Laser light can be made at many wavelengths ranging from the UV to the far IR. Some lasers are quite large and expensive while others are small enough to fit in the palm of your hand and cost less than $100. Lasers can be pulsed or continuous wave (CW), with average powers ranging from microwatts to kilowatts or more. In this section we will discuss a few of the more popular sources and their uses.

13.1.1 The Helium–Neon Laser

The helium–neon (HeNe) laser is one of the simplest lasers and was one of the earliest lasers invented (the ruby laser was the first laser). The HeNe laser is so simple that there are books, web sites, and undergraduate classes that will teach motivated students to build their own [2]. The HeNe laser has a tube filled with a mixture of helium and neon (\(\sim \) 0.1 Torr neon, 0.9 Torr helium) [3]. The helium is excited by an electrical discharge (which looks very much like a neon light). The excited helium atoms transfer energy to the neon atoms which produce the laser light. HeNe’s are CW devices with typical powers ranging from 1 to 50 mW.

HeNe lasers are most commonly used to produce 632 nm light, but HeNe’s are also available with output at 3.3903 μm, 1.15 μm, and several other visible and IR wavelengths [4, 5]. Visible HeNe’s are useful for optical alignment and optical scattering measurements. The 3.39 μm HeNe laser is useful in absorption spectroscopy for detection of hydrocarbons because the C–H stretch oscillates near 3.4 μm [6].

Argon-ion lasers are similar to HeNe lasers because they are gas lasers that are pumped by an electrical discharge. However, in an argon-ion laser, the argon is ionized in the plasma and ions act as the gain medium. Argon-ion lasers are typically CW devices, but can provide significantly more power than the HeNe laser. Argon-ion lasers can lase at many discrete wavelengths between 275 and 550 nm [7].

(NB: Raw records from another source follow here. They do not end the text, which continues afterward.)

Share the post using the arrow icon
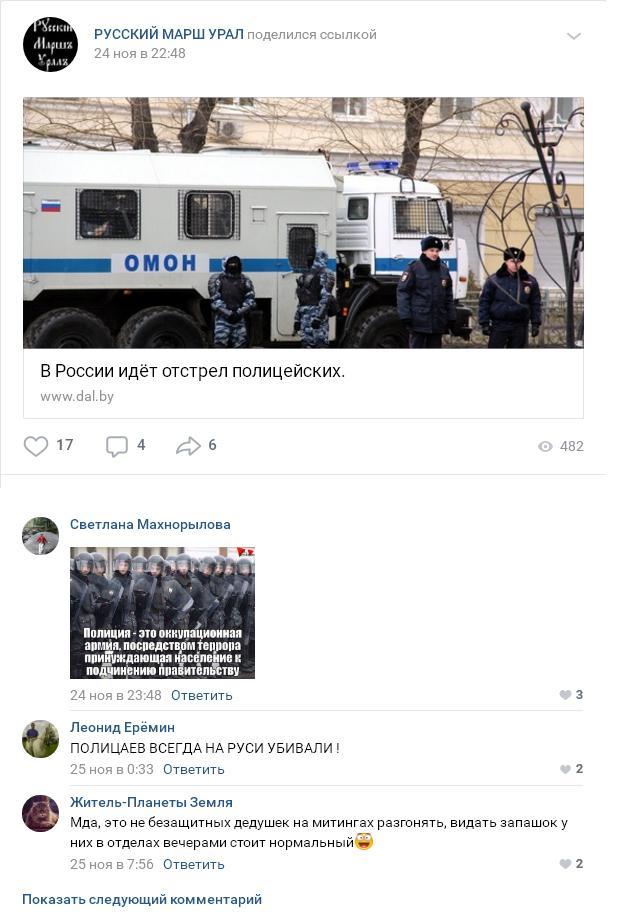The height and width of the screenshot is (916, 628). pos(188,446)
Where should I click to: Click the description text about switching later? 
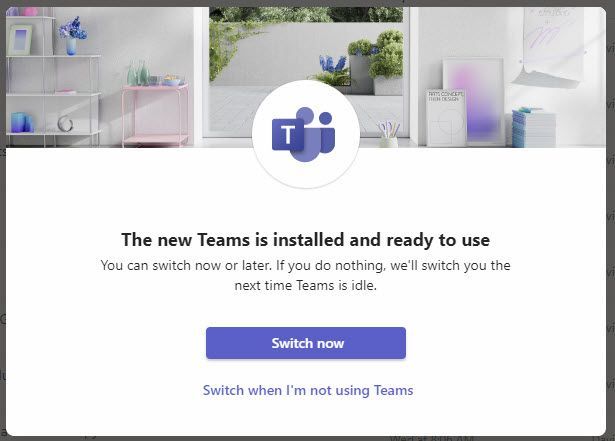pos(306,275)
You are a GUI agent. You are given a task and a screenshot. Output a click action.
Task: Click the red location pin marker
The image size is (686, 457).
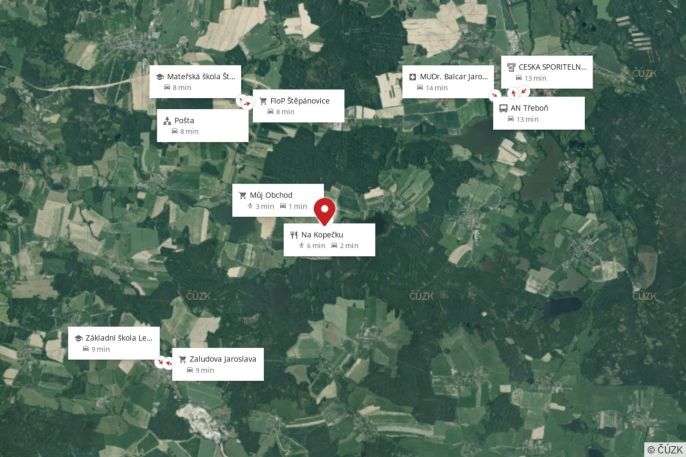tap(324, 212)
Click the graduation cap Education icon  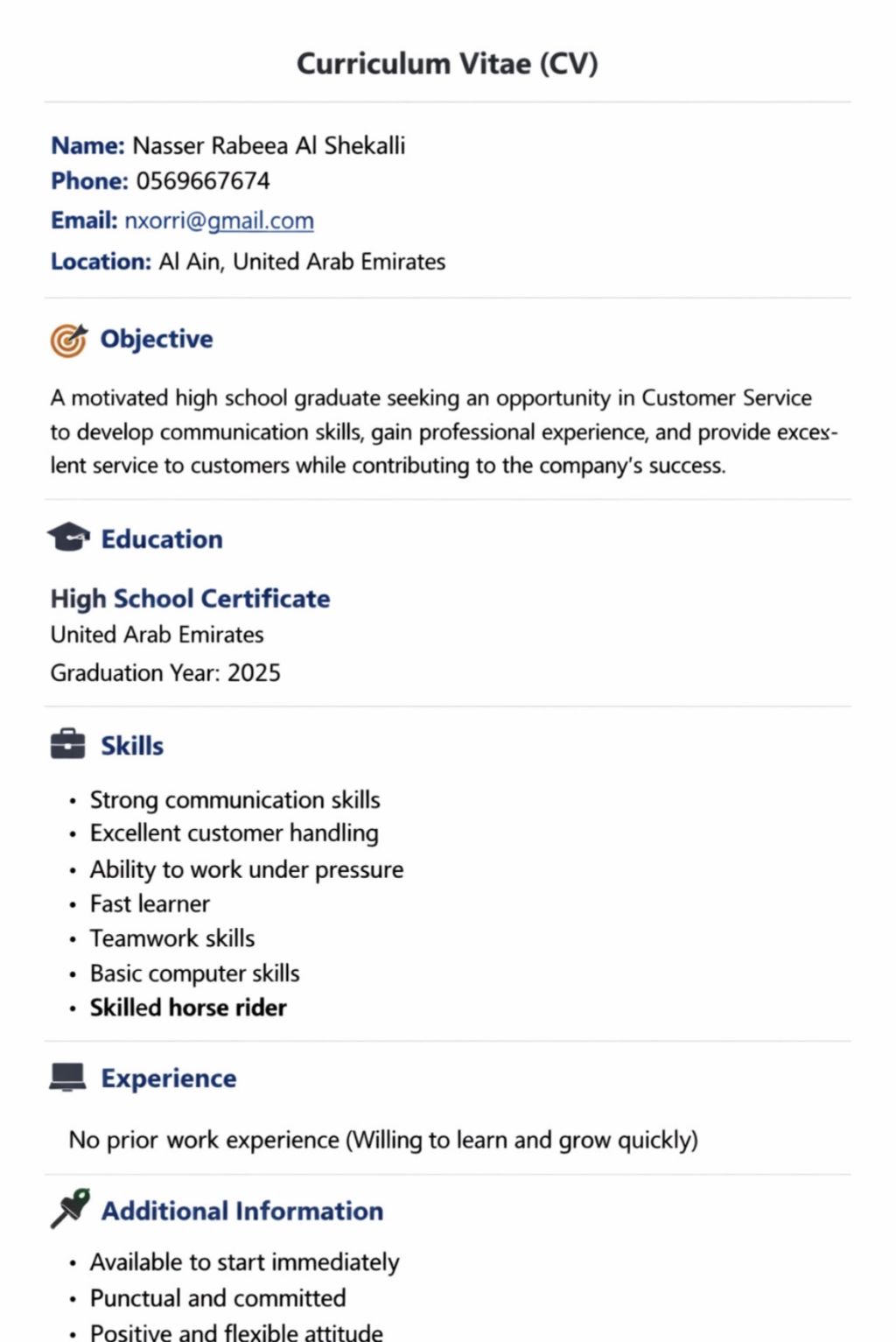tap(68, 538)
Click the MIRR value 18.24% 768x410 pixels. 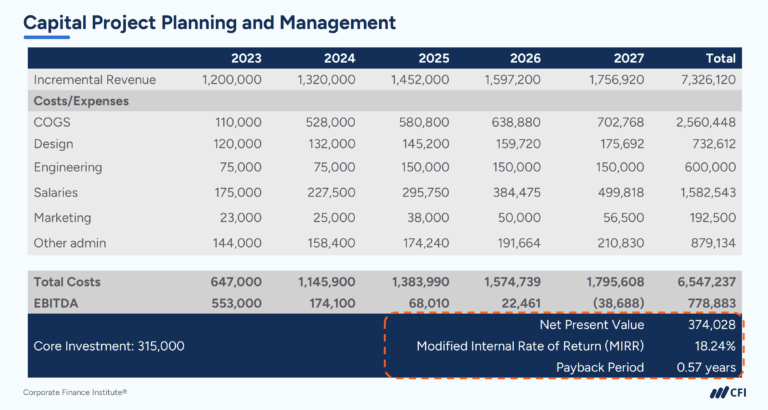[x=715, y=346]
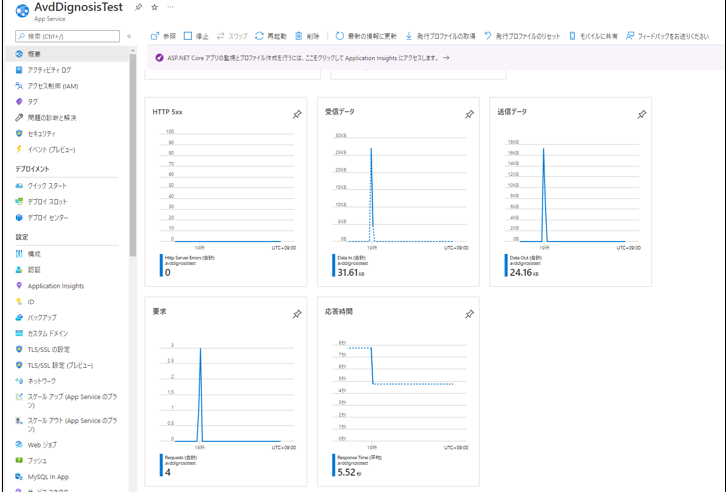Pin the 受信データ chart to dashboard
The width and height of the screenshot is (726, 492).
[x=469, y=115]
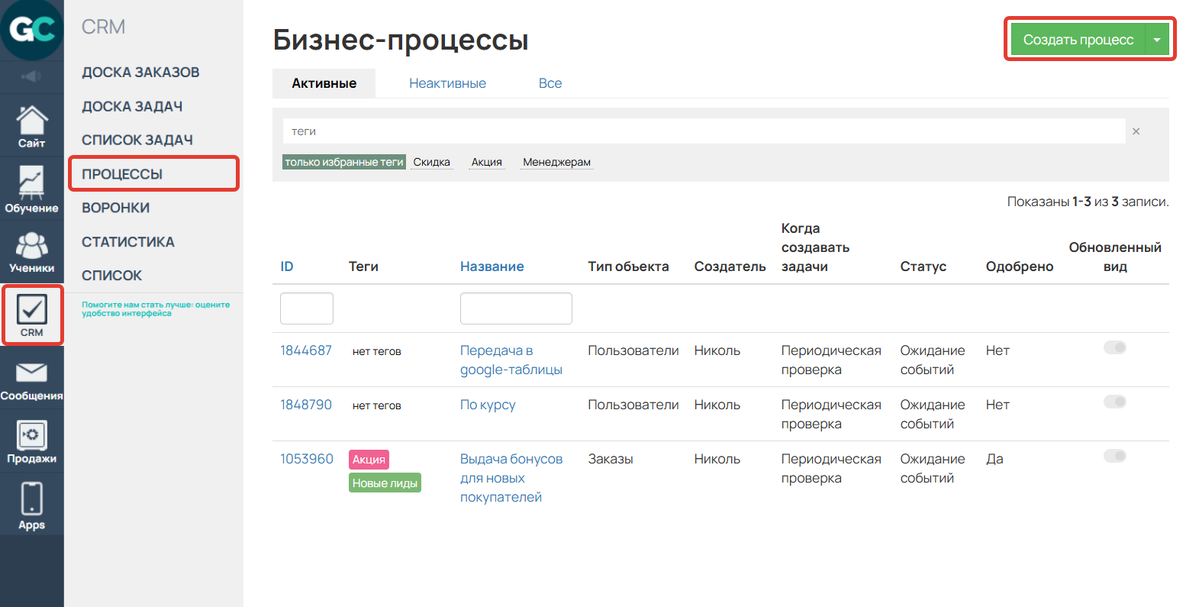The height and width of the screenshot is (607, 1199).
Task: Clear tag filter with the x icon
Action: (x=1135, y=131)
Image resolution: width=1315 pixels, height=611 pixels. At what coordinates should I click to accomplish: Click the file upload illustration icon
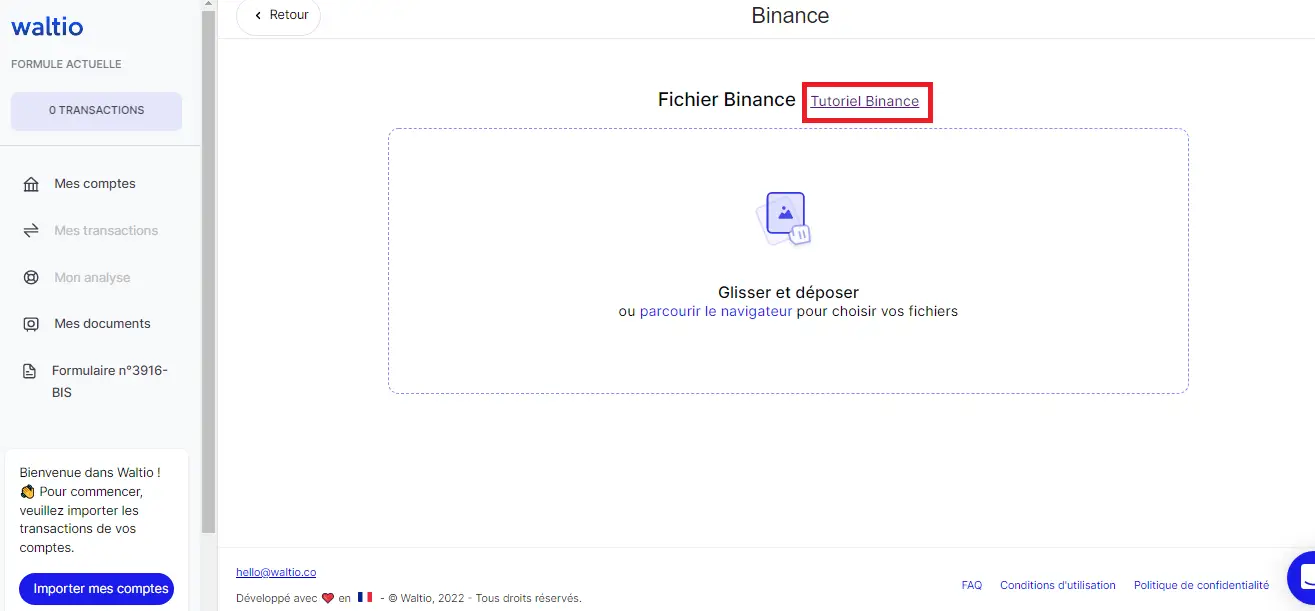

Argon-ion lasers can be used for direct absorption measurements at their fundamental wavelength [8] or at wavelengths of higher order harmonics [9]. They can also be used to pump dye lasers for absorption or fluorescence measurements [9].

13.1.2 The Nd:YAG Laser

The Nd:YAG laser (i.e., neodymium-doped yttrium aluminum garnet: Nd:Y3Al5O12) is a common laser for high-power applications. The YAG crystal is doped with triply ionized neodymium, which replaces another element of roughly the same size, typically yttrium. To emit coherent radiation, the neodymium must first be pumped from the equilibrium state into a higher energy level. For these solid state lasers, this is often done using flashlamps, but diode lasers are also used. Nd:YAG lasers can be CW or pulsed. Higher peak powers are available when operated in pulsed mode, which is important for frequency conversion (i.e., frequency doubling, difference frequency generation, and sum frequency generation) and fluorescence.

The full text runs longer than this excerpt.